## Experiment 1

### Imports

Import relevant modules

In [60]:
import torch
from typing import Dict
import json
import urllib
from torchvision.transforms import Compose, Lambda
from torchvision.transforms._transforms_video import (
    CenterCropVideo,
    NormalizeVideo,
)
from pytorchvideo.data.encoded_video import EncodedVideo
from pytorchvideo.transforms import (
    ApplyTransformToKey,
    ShortSideScale,
    UniformTemporalSubsample,
    UniformCropVideo
) 
import importlib
import configs

In [61]:
importlib.reload(configs)

<module 'configs' from '/Users/tanushreebanerjee/Desktop/COS429/cos429-final-project/utils/configs.py'>

### Setup

Load model

In [62]:
# Choose the `slowfast_r50` model 
model = torch.hub.load(configs.MODEL_REPO, configs.MODEL_NAME, pretrained=True)

Using cache found in /Users/tanushreebanerjee/.cache/torch/hub/facebookresearch_pytorchvideo_main


Set the model to eval mode and move to desired device.

In [63]:
# Set to GPU or CPU
device = configs.DEVICE
model = model.eval()
model = model.to(device)

Download the id to label mapping for the Kinetics 400 dataset on which the torch hub models were trained.  
This will be used to get the category label names from the predicted class ids.

In [64]:
json_url = configs.KINETICS_400_DATASET_URL
json_filename = configs.KINETICS_400_DATASET_FILENAME
try: urllib.URLopener().retrieve(json_url, json_filename)
except: urllib.request.urlretrieve(json_url, json_filename)

In [65]:
with open(json_filename, "r") as f:
    kinetics_classnames = json.load(f)

# Create an id to label name mapping
kinetics_id_to_classname = {}
for k, v in kinetics_classnames.items():
    kinetics_id_to_classname[v] = str(k).replace('"', "")

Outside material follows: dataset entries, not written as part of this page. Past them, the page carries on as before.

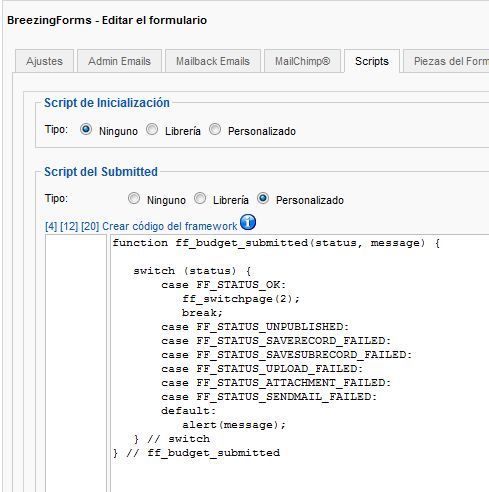Click the line-number gutter left of code
Screen dimensions: 489x492
point(76,363)
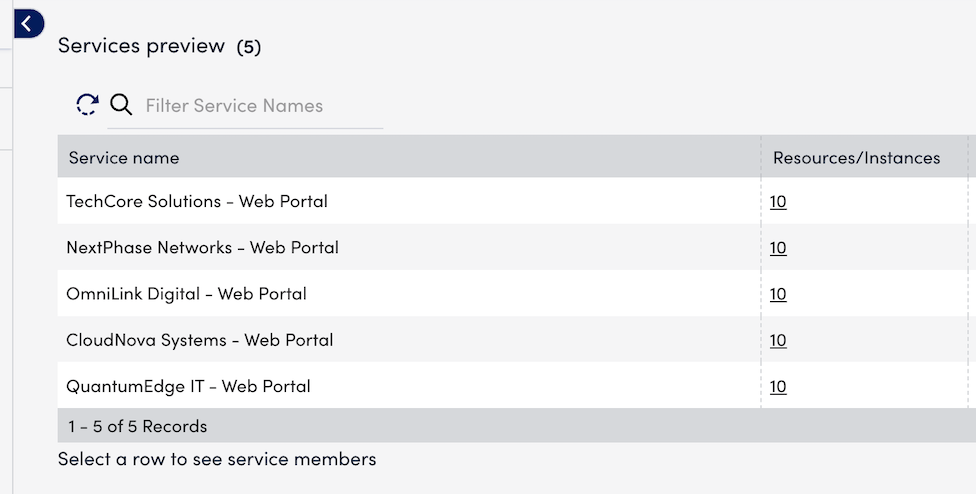Select the NextPhase Networks - Web Portal row
Image resolution: width=976 pixels, height=494 pixels.
tap(202, 248)
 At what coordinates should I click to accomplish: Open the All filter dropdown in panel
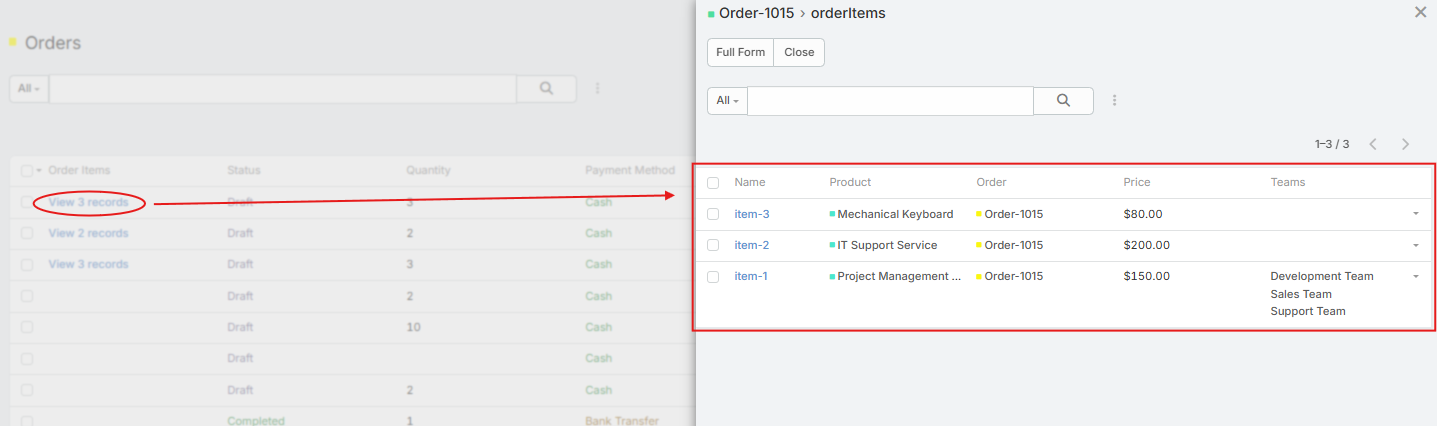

### Define input transform

In [66]:
class PackPathway(torch.nn.Module):
    """
    Transform for converting video frames as a list of tensors. 
    """
    def __init__(self):
        super().__init__()
        
    def forward(self, frames: torch.Tensor):
        fast_pathway = frames
        # Perform temporal sampling from the fast pathway.
        slow_pathway = torch.index_select(
            frames,
            1,
            torch.linspace(
                0, frames.shape[1] - 1, frames.shape[1] // configs.slowfast_alpha
            ).long(),
        )
        frame_list = [slow_pathway, fast_pathway]
        return frame_list

transform =  ApplyTransformToKey(
    key="video",
    transform=Compose(
        [
            UniformTemporalSubsample(configs.num_frames),
            Lambda(lambda x: x/255.0),
            NormalizeVideo(configs.mean, configs.std),
            ShortSideScale(
                size=configs.side_size
            ),
            CenterCropVideo(configs.crop_size),
            PackPathway()
        ]
    ),
)

# The duration of the input clip is also specific to the model.
clip_duration = (configs.num_frames * configs.sampling_rate)/configs.frames_per_second


### Run Inference
Download an example video.

In [67]:
url_link = configs.SAMPLE_VIDEO_URL
video_path = configs.SAMPLE_VIDEO_PATH
try: urllib.URLopener().retrieve(url_link, video_path)
except: urllib.request.urlretrieve(url_link, video_path)